* [Task brief]: After reading the data below, copy out every line that contains the word "circle".

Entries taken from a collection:
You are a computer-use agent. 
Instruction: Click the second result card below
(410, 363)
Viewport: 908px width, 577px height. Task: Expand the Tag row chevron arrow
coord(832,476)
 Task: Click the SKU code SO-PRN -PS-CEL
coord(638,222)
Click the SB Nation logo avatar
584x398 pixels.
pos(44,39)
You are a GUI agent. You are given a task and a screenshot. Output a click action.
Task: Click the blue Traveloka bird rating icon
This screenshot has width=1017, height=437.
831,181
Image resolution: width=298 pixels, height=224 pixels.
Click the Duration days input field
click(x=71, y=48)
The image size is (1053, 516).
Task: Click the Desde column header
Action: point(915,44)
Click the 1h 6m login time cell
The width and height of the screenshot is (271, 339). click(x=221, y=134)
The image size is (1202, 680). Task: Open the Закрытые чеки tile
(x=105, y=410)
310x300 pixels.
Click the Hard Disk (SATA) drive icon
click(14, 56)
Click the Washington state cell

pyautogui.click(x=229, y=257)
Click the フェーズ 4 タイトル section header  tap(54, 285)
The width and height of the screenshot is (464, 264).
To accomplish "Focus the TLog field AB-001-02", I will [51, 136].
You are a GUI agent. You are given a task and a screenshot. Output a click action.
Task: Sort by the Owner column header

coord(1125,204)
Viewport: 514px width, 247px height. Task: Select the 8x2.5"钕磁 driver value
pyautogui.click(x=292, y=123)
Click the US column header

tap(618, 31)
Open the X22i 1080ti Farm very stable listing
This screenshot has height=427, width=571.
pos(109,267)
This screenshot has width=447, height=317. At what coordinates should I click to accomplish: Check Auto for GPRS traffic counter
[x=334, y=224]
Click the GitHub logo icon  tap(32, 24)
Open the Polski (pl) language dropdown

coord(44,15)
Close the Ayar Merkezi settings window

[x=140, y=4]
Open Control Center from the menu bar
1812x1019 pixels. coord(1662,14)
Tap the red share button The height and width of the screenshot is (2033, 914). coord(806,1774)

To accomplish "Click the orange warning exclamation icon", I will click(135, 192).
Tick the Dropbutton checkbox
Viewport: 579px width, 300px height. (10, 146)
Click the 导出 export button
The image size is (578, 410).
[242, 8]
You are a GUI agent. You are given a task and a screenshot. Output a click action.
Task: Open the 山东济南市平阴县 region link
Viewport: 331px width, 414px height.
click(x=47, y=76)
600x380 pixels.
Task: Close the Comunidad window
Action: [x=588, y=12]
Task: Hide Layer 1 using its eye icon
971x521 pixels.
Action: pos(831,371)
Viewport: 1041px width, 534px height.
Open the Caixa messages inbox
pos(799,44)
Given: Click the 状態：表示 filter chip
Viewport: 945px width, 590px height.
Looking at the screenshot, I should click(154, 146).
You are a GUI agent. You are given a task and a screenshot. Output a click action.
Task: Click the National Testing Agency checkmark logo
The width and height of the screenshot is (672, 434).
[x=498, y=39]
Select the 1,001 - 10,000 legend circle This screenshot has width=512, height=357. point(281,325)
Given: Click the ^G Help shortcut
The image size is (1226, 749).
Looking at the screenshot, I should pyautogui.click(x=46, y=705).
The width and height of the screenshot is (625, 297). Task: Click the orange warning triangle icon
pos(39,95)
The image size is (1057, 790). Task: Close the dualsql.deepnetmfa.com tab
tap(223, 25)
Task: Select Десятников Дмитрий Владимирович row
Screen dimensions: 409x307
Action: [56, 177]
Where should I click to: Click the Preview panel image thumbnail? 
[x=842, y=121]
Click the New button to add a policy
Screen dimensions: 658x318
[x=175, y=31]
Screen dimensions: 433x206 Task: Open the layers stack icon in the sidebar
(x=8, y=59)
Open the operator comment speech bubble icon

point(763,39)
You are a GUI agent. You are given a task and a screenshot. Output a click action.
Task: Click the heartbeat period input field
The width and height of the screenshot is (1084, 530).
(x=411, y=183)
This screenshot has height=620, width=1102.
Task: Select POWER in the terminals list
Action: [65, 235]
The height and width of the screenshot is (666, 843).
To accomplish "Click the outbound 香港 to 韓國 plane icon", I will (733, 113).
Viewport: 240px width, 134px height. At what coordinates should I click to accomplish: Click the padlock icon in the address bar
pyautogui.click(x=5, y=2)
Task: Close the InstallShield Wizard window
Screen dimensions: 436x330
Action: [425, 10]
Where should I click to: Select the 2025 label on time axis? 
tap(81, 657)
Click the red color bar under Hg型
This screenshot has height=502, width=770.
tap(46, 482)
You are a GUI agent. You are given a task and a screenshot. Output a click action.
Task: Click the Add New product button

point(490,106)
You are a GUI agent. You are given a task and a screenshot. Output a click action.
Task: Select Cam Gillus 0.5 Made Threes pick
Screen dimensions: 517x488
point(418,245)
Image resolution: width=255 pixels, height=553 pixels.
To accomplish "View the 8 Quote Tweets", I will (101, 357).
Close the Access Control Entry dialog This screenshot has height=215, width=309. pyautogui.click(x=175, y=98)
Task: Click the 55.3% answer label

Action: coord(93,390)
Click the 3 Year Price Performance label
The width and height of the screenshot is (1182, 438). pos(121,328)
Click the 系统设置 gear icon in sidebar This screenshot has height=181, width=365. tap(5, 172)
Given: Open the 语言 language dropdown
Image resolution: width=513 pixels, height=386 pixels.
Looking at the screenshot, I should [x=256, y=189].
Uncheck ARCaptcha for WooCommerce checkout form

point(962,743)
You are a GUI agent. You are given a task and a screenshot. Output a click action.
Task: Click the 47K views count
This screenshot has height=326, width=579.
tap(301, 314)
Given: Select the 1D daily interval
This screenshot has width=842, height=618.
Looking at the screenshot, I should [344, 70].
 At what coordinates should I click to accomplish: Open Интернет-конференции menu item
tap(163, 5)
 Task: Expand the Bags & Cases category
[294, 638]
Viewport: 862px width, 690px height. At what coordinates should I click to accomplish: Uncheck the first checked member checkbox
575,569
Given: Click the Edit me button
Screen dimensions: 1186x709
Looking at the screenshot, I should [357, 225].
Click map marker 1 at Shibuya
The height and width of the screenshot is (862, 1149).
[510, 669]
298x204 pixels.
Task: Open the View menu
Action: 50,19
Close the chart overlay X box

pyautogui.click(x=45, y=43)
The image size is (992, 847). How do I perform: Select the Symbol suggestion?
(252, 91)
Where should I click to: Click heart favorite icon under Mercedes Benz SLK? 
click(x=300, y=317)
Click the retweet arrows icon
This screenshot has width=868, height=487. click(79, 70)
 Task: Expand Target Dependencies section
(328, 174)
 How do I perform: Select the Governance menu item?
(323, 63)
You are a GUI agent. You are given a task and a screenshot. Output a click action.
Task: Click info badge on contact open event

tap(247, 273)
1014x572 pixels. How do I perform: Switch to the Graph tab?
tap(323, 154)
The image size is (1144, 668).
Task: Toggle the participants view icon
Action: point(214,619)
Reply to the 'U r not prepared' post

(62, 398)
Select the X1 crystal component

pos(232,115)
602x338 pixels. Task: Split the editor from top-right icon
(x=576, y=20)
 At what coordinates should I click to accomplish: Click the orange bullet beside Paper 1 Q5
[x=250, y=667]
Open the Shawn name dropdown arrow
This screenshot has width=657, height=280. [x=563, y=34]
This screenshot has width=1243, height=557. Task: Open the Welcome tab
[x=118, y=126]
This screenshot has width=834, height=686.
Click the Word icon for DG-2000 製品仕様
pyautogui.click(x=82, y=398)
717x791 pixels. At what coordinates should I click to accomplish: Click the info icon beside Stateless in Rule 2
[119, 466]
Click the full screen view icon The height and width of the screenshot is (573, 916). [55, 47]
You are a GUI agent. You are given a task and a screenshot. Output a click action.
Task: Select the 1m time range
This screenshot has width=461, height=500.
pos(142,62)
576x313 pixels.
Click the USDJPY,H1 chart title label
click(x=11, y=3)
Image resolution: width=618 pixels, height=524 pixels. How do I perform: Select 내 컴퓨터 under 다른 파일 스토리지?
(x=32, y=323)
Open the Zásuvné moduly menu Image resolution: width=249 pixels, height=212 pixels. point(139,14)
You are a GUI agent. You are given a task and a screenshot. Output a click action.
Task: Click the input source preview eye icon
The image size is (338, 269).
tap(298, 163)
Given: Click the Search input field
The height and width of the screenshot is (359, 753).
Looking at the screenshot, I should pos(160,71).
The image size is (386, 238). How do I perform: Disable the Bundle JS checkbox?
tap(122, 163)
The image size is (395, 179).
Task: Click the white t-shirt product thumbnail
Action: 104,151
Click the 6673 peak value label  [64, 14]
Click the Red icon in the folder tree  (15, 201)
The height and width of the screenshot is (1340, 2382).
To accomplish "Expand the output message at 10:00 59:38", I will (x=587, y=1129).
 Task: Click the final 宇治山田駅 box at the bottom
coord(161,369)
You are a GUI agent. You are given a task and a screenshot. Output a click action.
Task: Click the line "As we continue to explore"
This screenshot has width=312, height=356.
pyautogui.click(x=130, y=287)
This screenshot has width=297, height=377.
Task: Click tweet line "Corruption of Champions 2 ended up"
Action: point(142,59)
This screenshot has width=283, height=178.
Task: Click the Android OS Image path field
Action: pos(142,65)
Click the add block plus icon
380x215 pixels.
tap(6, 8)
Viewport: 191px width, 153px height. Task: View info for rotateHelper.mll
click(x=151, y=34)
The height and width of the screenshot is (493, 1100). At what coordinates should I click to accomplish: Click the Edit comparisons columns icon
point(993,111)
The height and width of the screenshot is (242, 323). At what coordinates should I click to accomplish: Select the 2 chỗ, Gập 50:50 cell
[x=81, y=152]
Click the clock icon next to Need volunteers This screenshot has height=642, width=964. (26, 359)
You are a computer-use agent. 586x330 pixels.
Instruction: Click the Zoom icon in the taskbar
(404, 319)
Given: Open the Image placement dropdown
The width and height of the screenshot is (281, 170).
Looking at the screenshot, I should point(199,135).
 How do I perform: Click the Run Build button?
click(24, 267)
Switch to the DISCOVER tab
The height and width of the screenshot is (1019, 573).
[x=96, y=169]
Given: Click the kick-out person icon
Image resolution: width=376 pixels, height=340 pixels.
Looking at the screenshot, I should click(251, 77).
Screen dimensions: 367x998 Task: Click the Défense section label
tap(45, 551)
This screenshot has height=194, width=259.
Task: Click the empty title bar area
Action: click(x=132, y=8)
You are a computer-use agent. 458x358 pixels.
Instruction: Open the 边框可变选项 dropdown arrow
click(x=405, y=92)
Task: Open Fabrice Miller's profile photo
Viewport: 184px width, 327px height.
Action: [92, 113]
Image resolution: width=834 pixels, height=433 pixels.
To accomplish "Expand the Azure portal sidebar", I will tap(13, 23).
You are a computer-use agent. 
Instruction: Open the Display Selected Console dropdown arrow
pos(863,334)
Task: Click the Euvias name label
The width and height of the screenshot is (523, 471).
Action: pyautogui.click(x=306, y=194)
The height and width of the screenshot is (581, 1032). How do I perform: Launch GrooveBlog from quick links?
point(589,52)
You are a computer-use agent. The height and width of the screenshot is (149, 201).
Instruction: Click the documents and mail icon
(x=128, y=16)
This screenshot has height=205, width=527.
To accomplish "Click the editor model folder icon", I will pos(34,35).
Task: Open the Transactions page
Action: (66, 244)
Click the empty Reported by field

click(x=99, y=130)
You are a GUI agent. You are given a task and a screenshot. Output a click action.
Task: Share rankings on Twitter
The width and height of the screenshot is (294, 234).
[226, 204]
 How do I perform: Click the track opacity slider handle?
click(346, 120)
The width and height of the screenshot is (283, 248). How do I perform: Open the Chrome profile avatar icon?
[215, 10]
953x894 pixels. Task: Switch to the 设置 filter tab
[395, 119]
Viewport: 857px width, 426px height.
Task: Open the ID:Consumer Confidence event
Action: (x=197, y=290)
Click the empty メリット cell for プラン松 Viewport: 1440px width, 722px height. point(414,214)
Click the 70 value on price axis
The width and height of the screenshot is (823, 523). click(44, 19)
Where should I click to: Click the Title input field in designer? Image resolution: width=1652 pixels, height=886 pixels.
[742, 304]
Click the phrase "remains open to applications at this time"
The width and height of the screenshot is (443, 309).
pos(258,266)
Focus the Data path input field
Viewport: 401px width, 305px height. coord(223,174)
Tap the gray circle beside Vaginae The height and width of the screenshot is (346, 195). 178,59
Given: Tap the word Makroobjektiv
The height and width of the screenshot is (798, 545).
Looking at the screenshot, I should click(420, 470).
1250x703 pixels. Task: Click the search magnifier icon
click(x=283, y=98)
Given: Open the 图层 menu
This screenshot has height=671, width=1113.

* [Task output]:
Select the 1,001 - 10,000 legend circle This screenshot has width=512, height=357. point(281,325)
Tap the gray circle beside Vaginae The height and width of the screenshot is (346, 195). 178,59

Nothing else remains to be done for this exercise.